I had some moderate shopping success, getting some planned items, along with some unplanned ones (but as those Zevzda 1/100th boxes worked out at £2.50 each, they were virtually crying out to be taken away). The only slight disappointment was the catering, which didn't even have staples like Mars Bars (although I gather the breakfast bap was excellent). I'll know to pack more sweets next time.

Saturday, 13 August 2016

Coronel and Falklands

One of my go-to scenarios for WW1 naval games is the paired battles of Coronel and the Falklands. They are small enough to be manageable, large enough to be interesting and by doing both, both sides get to 'win'. (Only a criminally negligent German can lose Coronel, even with the Canopus present).

In this particular case I wanted to playtest the joint modifications John and I had made to the naval version of the One Hour Wargames rules to make sure they could handle cruiser/battlecruiser actions as well as more traditional battle lines.

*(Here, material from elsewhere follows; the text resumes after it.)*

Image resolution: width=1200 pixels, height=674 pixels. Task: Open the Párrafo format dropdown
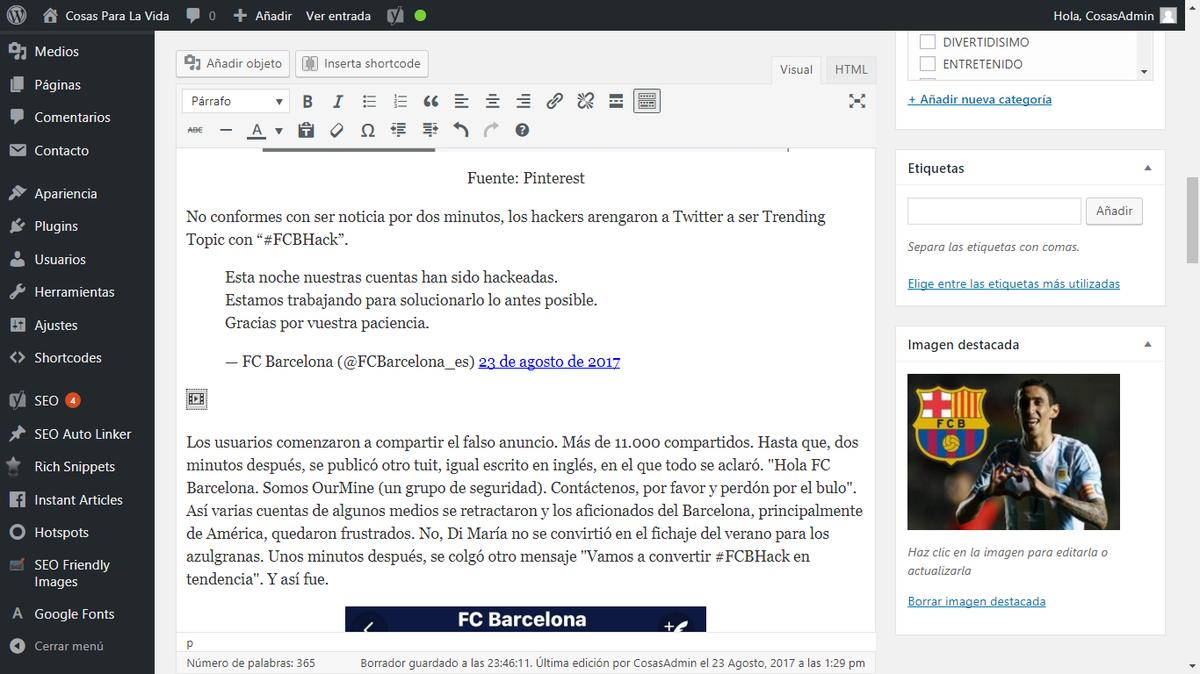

Both battles were played with my 1/3000th scale naval stuff at the Sheffield club.


Coronel, opening moves. Otranto leads the British line while Glasgow lurks in the background. Von Spee's Germans are all lined up with Scharnhorst leading.



Otranto takes a pasting (the big red blob is ten hits!).


The British reply against the big German armoured cruisers is modest.


Otranto goes down while Monmouth and Good Hope take some more hits.


The British T is crossed, with predictable results, and Craddocks squadron goes down.


So, off to the Falklands (clearly strong winds have made the camera shake in the observer aircraft). More fun for the British as Invincible and Inflexible present rather more of a threat to Gneisenau and Scharnhorst than Craddocsk elderly armoured cruisers at Coronel.


The mighty British battle cruisers, although the British player would be wise to bear in mind that these really are just heavy cruisers with 12" guns, not super fast dreadnoughts loaded up with armour. Something contemporary Admirals seemed to struggle with too.


Von Spee adopted an interesting converging formation, pairing up the armoured and light cruisers, while the British aimed to keep their BCs out of harms way and shell the Germans from long range.


A vicious close quarters cruiser action developed as the Germans tried to break through the Royal Navy.



The carnage continued.


But finally one of the German light cruisers succumbed. Meanwhile Gnesenaus was close enough to actually damage Invincible. Ooops.


The British suddenly realised the grave danger, but to late for Invincible which took a real pasting, only three hits off sinking. Gneisenau and Scharnhorst split up. taking on one BC each at close range.


Inflexible won its duel with only minor damage, and Scharnhorst went down.


But Gneisenau failed to finish off the crippled Invincible, and in turn went down in a hail of gun fire.

This all went pretty well and was a lot of fun. The British managed ot avoid the ignominy of losing one of their precious Battlecruisers and Von Spee put up a really heroic fight against very long odds. The game mechanisms all held together well, and by at large were the ones we used for Jutland.